When Naismith created the game, his supervisor Luther Gulick made sure it was immediately published in the YMCA's own Triangle magazine in January 1892. Within months it was being played in YMCA programs across the country, drawing in young men who might never have walked into a church otherwise. The gym was the front door.
How It Spread Around the World
Here's the part of the story that almost never gets told.
Basketball didn't just spread through the YMCA — it spread through missionary work. YMCA missionaries carried the game overseas at the turn of the 20th century alongside the Gospel, using it as a way to build relationships and open doors in communities that might otherwise be closed to outside influence.
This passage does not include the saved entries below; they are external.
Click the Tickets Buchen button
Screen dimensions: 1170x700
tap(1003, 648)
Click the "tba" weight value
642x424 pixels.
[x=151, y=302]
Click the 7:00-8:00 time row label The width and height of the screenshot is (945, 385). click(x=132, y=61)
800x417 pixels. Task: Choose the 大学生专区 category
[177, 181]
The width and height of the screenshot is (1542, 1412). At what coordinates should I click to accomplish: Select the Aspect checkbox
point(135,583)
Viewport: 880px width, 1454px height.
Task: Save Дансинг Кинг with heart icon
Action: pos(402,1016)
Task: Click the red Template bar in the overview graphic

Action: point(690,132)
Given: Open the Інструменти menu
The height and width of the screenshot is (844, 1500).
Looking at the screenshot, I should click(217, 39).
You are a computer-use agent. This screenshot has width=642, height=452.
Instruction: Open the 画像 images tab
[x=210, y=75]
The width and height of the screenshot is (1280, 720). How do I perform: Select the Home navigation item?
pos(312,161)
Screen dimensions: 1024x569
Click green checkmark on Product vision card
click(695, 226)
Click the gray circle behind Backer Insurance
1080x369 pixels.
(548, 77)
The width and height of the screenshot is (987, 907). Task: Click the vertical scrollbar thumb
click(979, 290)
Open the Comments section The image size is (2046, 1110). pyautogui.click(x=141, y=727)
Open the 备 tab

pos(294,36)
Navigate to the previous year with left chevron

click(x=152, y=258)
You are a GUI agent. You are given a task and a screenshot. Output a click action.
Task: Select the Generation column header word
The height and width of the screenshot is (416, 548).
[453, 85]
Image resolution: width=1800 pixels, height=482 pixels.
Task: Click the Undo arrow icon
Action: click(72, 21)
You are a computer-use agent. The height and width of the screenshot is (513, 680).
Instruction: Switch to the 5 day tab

Around 1895, missionaries brought basketball to China, where it spread rapidly through mission schools and urban centers in Shanghai and Tianjin. Young people in those cities encountered Christianity through YMCA basketball programs — the sport and the faith arriving together.
Japan got basketball even earlier than most people realize. It's believed American female missionaries introduced the game in girls' mission schools as early as 1902 — roughly six years before the YMCA formally adopted it there. Teachers like Harriet Alling and Mariana Young used it in physical education and field days, promoting what they called Christian character and true womanhood in line with Muscular Christianity ideals adapted specifically for women.
The sport that now fills arenas across Asia, where some of the world's most passionate basketball cultures exist today, has missionary roots.
Why This Matters Now
Basketball is completely secular and fully professionalized now. Nobody watching the NCAA tournament this week is thinking about Presbyterian theology or YMCA discipleship programs. That's fine — the game took on a life of its own a long time ago, and that's not a bad thing.
But the origin story matters because it's honest. Naismith wasn't trying to build an entertainment empire. He was a man of faith who believed physical activity and moral character were connected, working for an organization that shared that belief, trying to reach young men who needed both. The sport he invented to do that went on to become one of the most watched games on the planet.
The first basketball game was played in a YMCA gym in Springfield in December 1891. Naismith had nailed two peach baskets to an elevated track, written out 13 rules by hand, and divided a group of restless students into two teams.
He had no idea what he had just started.
March Madness tips off this week. Somewhere in the history of every bracket you fill out is a Canadian theologian who just wanted to point young men toward something better.